Beginning with the line that holds "Task: Open Settings in the prompt toolbar" in the data below, give again every line through the one that holds "Given: Click the", exactly as written.

**** Dataset excerpts ****

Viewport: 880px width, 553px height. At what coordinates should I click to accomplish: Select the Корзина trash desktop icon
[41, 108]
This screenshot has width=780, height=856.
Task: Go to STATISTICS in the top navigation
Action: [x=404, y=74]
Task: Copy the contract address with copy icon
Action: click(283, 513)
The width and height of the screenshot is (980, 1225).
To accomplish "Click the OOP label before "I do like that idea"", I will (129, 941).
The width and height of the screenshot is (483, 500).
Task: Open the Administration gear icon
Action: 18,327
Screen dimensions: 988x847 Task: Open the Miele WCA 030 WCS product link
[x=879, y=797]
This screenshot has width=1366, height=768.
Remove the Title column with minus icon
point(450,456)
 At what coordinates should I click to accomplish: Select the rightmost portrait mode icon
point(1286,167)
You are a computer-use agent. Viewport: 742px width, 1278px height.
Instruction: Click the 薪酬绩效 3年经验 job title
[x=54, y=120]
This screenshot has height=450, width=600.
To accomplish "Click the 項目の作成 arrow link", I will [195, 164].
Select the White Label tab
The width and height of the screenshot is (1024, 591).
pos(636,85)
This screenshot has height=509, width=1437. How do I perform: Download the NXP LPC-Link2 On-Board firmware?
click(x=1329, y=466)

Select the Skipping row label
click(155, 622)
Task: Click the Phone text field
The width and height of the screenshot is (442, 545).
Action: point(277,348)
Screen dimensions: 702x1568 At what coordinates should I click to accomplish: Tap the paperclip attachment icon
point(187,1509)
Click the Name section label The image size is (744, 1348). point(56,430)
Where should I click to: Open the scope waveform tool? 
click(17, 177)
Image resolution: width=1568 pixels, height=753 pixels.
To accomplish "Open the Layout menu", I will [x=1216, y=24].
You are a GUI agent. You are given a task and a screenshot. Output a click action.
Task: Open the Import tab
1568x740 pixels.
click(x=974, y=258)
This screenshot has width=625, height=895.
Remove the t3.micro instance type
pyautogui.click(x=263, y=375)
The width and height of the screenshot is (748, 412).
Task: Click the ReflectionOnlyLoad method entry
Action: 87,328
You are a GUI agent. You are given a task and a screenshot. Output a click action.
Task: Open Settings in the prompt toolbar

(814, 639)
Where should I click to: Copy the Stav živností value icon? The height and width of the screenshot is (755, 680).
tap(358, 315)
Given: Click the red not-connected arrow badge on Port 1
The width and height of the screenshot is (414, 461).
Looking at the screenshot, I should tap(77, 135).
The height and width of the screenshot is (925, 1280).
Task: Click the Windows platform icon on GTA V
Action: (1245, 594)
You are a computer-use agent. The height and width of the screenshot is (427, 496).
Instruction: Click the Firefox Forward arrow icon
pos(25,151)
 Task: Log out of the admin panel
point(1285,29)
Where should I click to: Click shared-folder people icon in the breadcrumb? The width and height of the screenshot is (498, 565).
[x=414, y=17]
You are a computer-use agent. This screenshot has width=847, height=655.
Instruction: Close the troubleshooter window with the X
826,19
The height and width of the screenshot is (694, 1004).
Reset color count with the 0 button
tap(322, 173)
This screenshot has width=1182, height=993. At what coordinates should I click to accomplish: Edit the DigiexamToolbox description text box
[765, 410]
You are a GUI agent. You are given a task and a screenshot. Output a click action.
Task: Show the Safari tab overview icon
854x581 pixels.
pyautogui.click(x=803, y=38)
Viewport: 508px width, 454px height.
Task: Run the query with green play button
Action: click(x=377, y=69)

****

- _Written solution_
Task: Open Settings in the prompt toolbar

(814, 639)
Where should I click to: Copy the Stav živností value icon? The height and width of the screenshot is (755, 680).
tap(358, 315)
Given: Click the red not-connected arrow badge on Port 1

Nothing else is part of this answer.